__PROBLEM STATEMENT__
Quote exactly, and only, the lines of the material below from the line with "This screenshot has width=2420, height=1512." through the line with "This screenshot has width=2381, height=1540.".

__INFORMATION__
Content starts
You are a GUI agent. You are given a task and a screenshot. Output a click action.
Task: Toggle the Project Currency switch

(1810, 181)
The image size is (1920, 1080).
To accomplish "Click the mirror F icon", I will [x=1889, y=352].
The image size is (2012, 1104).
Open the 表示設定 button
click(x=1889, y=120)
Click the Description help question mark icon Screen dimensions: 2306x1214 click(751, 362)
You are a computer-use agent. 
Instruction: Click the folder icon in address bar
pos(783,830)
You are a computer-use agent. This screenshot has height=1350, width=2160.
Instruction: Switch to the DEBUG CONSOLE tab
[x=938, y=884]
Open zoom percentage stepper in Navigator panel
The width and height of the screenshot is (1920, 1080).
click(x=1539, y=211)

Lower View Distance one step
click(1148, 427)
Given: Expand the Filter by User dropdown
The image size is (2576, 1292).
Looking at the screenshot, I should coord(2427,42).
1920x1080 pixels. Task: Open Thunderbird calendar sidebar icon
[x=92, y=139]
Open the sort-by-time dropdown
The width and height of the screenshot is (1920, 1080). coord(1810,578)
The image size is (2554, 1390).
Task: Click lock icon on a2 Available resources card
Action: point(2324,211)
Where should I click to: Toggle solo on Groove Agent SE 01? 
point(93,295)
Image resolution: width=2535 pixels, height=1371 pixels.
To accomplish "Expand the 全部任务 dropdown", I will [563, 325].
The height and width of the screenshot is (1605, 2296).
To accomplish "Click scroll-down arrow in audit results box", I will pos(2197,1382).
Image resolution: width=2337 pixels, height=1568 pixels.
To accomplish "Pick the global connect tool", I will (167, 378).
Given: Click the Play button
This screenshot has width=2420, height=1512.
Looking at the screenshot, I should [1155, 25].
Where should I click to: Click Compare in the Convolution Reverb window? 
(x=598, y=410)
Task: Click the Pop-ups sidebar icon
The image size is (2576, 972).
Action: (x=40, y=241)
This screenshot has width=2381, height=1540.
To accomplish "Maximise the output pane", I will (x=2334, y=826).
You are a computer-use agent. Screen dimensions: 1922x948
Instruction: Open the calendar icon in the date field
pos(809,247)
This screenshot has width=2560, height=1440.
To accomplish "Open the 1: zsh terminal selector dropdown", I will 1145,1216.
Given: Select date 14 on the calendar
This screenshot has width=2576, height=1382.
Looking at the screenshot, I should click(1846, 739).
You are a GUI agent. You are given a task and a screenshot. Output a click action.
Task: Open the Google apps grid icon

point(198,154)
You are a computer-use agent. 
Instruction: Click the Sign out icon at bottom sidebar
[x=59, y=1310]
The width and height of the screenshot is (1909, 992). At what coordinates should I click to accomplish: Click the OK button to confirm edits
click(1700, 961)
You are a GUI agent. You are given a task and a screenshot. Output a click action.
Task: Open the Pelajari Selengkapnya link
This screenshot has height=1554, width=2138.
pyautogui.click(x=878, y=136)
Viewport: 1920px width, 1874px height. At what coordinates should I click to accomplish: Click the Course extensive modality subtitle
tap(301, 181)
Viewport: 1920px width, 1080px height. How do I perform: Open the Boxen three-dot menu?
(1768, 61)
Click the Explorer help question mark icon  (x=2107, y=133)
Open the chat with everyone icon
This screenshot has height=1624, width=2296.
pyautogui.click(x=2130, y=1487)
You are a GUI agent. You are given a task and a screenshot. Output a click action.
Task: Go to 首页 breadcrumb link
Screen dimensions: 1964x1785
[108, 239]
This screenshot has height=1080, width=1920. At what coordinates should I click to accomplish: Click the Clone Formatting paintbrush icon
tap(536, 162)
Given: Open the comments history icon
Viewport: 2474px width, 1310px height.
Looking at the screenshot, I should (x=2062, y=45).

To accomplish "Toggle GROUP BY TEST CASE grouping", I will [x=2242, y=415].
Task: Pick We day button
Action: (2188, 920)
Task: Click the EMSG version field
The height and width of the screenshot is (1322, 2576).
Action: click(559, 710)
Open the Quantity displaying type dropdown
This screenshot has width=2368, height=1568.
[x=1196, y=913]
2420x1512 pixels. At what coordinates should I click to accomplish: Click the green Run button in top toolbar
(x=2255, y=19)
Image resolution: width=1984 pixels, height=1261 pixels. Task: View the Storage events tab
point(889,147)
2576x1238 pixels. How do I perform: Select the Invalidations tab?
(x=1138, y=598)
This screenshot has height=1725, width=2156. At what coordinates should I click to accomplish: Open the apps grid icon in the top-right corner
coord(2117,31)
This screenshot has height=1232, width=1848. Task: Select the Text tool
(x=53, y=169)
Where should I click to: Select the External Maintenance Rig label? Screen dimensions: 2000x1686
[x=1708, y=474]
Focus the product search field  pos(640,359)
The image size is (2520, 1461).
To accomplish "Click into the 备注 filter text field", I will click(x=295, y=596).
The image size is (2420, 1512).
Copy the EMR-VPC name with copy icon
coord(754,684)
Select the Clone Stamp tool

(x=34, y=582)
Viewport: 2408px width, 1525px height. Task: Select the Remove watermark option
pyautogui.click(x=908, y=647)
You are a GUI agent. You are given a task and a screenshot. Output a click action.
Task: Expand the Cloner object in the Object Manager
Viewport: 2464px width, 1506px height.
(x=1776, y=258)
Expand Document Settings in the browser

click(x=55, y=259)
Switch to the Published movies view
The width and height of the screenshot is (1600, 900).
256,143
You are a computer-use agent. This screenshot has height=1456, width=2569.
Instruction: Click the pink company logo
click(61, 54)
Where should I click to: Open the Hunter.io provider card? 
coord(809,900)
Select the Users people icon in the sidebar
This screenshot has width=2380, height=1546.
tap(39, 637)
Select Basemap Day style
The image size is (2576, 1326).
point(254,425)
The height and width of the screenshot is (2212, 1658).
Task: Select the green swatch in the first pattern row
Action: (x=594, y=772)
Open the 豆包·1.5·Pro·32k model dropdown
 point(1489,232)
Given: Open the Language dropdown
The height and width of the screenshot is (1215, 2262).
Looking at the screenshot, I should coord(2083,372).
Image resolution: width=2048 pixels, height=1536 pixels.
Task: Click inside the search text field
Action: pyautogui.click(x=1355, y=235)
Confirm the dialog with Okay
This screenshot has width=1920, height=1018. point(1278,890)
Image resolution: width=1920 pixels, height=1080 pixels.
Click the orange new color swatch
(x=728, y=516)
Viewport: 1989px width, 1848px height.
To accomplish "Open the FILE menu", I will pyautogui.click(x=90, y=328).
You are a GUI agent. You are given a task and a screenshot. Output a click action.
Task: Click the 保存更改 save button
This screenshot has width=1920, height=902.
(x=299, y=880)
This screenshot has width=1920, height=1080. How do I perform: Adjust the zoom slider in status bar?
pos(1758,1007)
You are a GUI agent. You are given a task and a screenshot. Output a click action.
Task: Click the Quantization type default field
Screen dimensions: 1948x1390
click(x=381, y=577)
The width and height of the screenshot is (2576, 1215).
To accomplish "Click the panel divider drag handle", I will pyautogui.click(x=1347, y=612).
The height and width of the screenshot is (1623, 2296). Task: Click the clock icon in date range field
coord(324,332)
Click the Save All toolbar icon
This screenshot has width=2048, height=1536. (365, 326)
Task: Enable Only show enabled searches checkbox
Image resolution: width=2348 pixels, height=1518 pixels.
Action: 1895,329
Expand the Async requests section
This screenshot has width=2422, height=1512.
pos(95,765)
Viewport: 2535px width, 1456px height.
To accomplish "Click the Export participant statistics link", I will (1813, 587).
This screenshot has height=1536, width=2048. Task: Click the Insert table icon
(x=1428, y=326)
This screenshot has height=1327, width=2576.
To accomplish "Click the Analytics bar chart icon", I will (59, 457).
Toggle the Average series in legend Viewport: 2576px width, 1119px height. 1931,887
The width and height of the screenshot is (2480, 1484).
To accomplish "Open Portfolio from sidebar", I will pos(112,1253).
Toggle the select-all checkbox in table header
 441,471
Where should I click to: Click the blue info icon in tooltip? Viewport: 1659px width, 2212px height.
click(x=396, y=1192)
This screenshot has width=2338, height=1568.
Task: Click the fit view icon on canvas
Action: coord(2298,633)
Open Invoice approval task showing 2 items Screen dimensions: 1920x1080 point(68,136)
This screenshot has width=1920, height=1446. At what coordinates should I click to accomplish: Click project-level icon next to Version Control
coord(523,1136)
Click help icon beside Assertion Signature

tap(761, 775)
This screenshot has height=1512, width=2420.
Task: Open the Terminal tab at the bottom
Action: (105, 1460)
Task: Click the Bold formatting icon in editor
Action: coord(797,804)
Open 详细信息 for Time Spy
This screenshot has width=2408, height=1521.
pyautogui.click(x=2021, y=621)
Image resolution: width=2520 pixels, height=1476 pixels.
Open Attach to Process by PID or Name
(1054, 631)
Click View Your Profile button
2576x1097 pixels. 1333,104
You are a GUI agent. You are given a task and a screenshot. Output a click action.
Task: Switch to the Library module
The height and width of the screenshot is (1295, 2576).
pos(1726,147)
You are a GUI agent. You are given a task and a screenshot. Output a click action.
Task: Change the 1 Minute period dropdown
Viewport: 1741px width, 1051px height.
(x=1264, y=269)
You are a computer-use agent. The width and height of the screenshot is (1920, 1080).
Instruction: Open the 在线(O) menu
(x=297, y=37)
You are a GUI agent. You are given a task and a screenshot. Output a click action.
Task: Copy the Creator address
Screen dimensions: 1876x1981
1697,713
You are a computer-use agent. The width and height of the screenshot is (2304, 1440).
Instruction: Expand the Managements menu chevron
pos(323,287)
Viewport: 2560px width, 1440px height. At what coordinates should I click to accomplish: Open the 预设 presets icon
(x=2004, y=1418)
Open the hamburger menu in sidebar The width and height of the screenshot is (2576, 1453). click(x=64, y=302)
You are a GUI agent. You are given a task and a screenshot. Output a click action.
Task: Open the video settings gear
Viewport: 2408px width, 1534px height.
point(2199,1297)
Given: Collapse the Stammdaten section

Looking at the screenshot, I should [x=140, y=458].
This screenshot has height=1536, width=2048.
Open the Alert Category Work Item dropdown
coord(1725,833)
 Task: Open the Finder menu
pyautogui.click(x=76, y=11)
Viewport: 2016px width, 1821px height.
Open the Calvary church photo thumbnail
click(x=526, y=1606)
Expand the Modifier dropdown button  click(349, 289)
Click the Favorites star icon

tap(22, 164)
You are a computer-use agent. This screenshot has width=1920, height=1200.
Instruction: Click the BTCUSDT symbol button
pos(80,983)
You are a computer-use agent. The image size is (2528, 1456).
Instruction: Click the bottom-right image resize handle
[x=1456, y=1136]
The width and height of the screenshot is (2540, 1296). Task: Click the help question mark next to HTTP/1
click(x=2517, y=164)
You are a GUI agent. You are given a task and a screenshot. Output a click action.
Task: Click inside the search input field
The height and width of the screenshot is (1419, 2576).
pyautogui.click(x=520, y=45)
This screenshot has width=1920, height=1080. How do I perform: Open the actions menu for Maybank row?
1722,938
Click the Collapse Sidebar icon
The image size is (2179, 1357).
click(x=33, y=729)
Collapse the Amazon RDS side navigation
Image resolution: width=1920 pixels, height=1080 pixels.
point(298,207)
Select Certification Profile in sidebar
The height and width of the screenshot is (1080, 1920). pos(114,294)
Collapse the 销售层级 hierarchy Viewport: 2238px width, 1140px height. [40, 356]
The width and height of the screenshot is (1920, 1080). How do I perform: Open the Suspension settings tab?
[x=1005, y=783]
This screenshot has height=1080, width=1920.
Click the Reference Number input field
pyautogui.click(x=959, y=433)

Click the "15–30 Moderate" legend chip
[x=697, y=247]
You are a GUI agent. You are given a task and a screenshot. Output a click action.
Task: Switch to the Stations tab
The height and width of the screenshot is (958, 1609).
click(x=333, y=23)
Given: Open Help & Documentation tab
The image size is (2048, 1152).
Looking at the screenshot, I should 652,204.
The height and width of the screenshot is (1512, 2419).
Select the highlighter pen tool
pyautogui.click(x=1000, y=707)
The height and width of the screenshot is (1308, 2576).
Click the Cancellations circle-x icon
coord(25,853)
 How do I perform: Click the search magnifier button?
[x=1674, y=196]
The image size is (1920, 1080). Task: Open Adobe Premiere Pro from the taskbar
Content ends
__THE ANSWER__
This screenshot has width=2420, height=1512.
Looking at the screenshot, I should [1155, 25].
Where should I click to: Click Compare in the Convolution Reverb window? 
(x=598, y=410)
Task: Click the Pop-ups sidebar icon
The image size is (2576, 972).
Action: (x=40, y=241)
This screenshot has width=2381, height=1540.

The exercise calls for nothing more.